Stored data entries:
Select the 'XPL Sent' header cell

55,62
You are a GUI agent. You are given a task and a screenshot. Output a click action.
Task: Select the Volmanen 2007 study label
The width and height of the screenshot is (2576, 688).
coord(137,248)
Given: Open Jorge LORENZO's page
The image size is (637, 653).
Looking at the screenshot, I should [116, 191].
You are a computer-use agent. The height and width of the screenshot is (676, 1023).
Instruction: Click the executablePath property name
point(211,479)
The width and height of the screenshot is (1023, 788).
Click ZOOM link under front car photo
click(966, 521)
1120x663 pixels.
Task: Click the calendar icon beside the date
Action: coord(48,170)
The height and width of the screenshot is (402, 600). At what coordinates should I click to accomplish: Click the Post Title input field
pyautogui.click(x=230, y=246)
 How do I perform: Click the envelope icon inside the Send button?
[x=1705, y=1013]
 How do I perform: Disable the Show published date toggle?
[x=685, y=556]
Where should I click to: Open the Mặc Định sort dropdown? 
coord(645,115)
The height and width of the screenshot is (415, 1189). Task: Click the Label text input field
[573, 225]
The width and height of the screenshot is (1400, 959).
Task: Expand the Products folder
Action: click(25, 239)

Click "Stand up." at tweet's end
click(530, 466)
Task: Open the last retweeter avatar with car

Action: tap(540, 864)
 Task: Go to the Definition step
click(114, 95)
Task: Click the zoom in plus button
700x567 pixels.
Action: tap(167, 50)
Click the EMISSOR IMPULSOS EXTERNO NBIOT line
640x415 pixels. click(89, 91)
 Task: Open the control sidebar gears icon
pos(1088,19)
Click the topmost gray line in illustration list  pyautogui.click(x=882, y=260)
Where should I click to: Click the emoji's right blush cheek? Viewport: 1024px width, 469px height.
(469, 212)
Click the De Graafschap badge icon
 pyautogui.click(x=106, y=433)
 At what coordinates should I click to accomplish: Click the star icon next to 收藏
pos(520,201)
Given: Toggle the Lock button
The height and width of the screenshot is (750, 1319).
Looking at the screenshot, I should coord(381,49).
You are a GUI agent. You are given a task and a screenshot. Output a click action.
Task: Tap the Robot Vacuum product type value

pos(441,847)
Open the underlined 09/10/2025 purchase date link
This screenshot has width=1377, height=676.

■ YOUR INSTRUCTIONS: Copy out the full set of entries without altering anything.

■ TASK RESULT:
Select the 'XPL Sent' header cell

55,62
You are a GUI agent. You are given a task and a screenshot. Output a click action.
Task: Select the Volmanen 2007 study label
The width and height of the screenshot is (2576, 688).
coord(137,248)
Given: Open Jorge LORENZO's page
The image size is (637, 653).
Looking at the screenshot, I should [116, 191].
You are a computer-use agent. The height and width of the screenshot is (676, 1023).
Instruction: Click the executablePath property name
point(211,479)
The width and height of the screenshot is (1023, 788).
Click ZOOM link under front car photo
click(966, 521)
1120x663 pixels.
Task: Click the calendar icon beside the date
Action: coord(48,170)
The height and width of the screenshot is (402, 600). At what coordinates should I click to accomplish: Click the Post Title input field
pyautogui.click(x=230, y=246)
 How do I perform: Click the envelope icon inside the Send button?
[x=1705, y=1013]
 How do I perform: Disable the Show published date toggle?
[x=685, y=556]
Where should I click to: Open the Mặc Định sort dropdown? 
coord(645,115)
The height and width of the screenshot is (415, 1189). Task: Click the Label text input field
[573, 225]
The width and height of the screenshot is (1400, 959).
Task: Expand the Products folder
Action: click(25, 239)

Click "Stand up." at tweet's end
click(530, 466)
Task: Open the last retweeter avatar with car

Action: tap(540, 864)
 Task: Go to the Definition step
click(114, 95)
Task: Click the zoom in plus button
700x567 pixels.
Action: tap(167, 50)
Click the EMISSOR IMPULSOS EXTERNO NBIOT line
640x415 pixels. click(89, 91)
 Task: Open the control sidebar gears icon
pos(1088,19)
Click the topmost gray line in illustration list  pyautogui.click(x=882, y=260)
Where should I click to: Click the emoji's right blush cheek? Viewport: 1024px width, 469px height.
(469, 212)
Click the De Graafschap badge icon
 pyautogui.click(x=106, y=433)
 At what coordinates should I click to accomplish: Click the star icon next to 收藏
pos(520,201)
Given: Toggle the Lock button
The height and width of the screenshot is (750, 1319).
Looking at the screenshot, I should coord(381,49).
You are a GUI agent. You are given a task and a screenshot. Output a click action.
Task: Tap the Robot Vacuum product type value

pos(441,847)
Open the underlined 09/10/2025 purchase date link
This screenshot has width=1377, height=676.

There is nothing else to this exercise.